Eine seltene Begegnung: ein Biber auf Günzburgs Straßen
Ein Anwohner beobachtet nachts Am Mittleren Stadtbach das Tier. Warum das nicht überrascht und wie sich Menschen bei einer Begegnung verhalten sollten.
Als Markus Mayer in der Nacht von Sonntag auf Montag in seine Tiefgarage in Günzburg einfahren möchte, macht er eine ungewöhnliche Begegnung. Ein Biber läuft ganz gemütlich vor seinem Auto entlang und setzt sich schließlich in die Einfahrt, die Am Mittleren Stadtbach gelegen ist. „Da guckt man schon erst einmal“, berichtet Mayer. Denn was macht ein Biber mitten in der Stadt?
Herbert Meyer, Biberberater im Bezirk West des Landkreises Günzburg, überrascht die Begegnung mit dem Nagetier hingegen nicht. Wenn im Frühling eine neue Bibergeneration geboren wird, müssen die zweijährigen Jungen abwandern, so der Biberberater. Die Elterntiere
würden die Jungen aus ihrem Revier vertreiben, wobei es sehr grausam unter den Bibern zugehe. Etwa 30 Prozent der Jungtiere würde dabei so stark verletzt werden, dass sie an den Wunden sterben. Die Überlebenden machen sich laut Meyer daraufhin flussaufwärts auf die Suche nach einer neuen Bleibe. Zur Fortbewegung müssten die Jungbiber jedoch aufs Land ausweichen, da die Elterntiere ihr Revier vehement gegen sie verteidigten. Er erzählt, dass durch die jährliche „Wanderung“der Jungtiere mittlerweile Biber in Baden-Württemberg leben, obwohl diese ursprünglich nur in Passau angesiedelt worden waren.
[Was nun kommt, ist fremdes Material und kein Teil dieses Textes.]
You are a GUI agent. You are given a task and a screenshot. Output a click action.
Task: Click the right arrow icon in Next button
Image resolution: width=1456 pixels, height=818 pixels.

Die Route der Biber, die auf der Suche nach einem neuen Revier sind, könne natürlich auch entlang
des Günzburger Stadtbaches führen, meint der Biberberater. Dabei würden sich die Nager nicht mehr als zehn bis 15 Meter von dem nächsten Gewässer entfernen. „Auf dem Land ist der Biber eher unbeholfen“, sagt Meyer – ganz im
Gegensatz zum Wasser. Normalerweise würden sich Biber deshalb eher nicht in Städten aufhalten. Und auch, dass sich die Tiere innerstädtisch ansiedeln, hätte er noch nie gesehen.
Erst vor Kurzem, berichtet der Biberberater, hätte er aber einen Fall erlebt, bei dem ein Biber unter ein Auto gekommen sei. Dieser wurde verletzt in einem Tümpel gefunden. Das Tier musste schließlich eingefangen und getötet werden. Kranke Tiere erkenne man häufig daran, dass sie ihre Scheu vor dem Menschen verlieren.
Wer auf einen Biber in der Stadt trifft, muss jedoch keine Angst haben: An Land ist der Nager aufgrund seiner Unbeholfenheit nicht gefährlich. Anders ist es im Wasser. Hier können Biber durchaus aggressiv reagieren, wenn Hunde in ihr Revier eindringen. Deshalb rät Meyer Hundebesitzern, ihr Tier von solchen Gewässern und ganz generell von den Nagetieren fernzuhalten. Außerdem sei es sinnvoll, zu versuchen, einen Biber, der sich auf eine Straße verirrt hat, ins Gebüsch zu leiten, um ihn vor Autos zu schützen. Doch zu einer solchen Begegnung kommt es nur selten, betont Meyer, denn das Tier ist nachtaktiv.
Weil das Antreffen eines Bibers in der Stadt eben so rar ist, wollte Mayer seinen nächtlichen Besucher mit einem Foto einfangen und stieg für eine bessere Perspektive aus seinem Auto aus. Daraufhin hätte der Biber kurz innegehalten, hätte sich umgedreht und geschaut und sei anschließend unbeirrt weitergelaufen.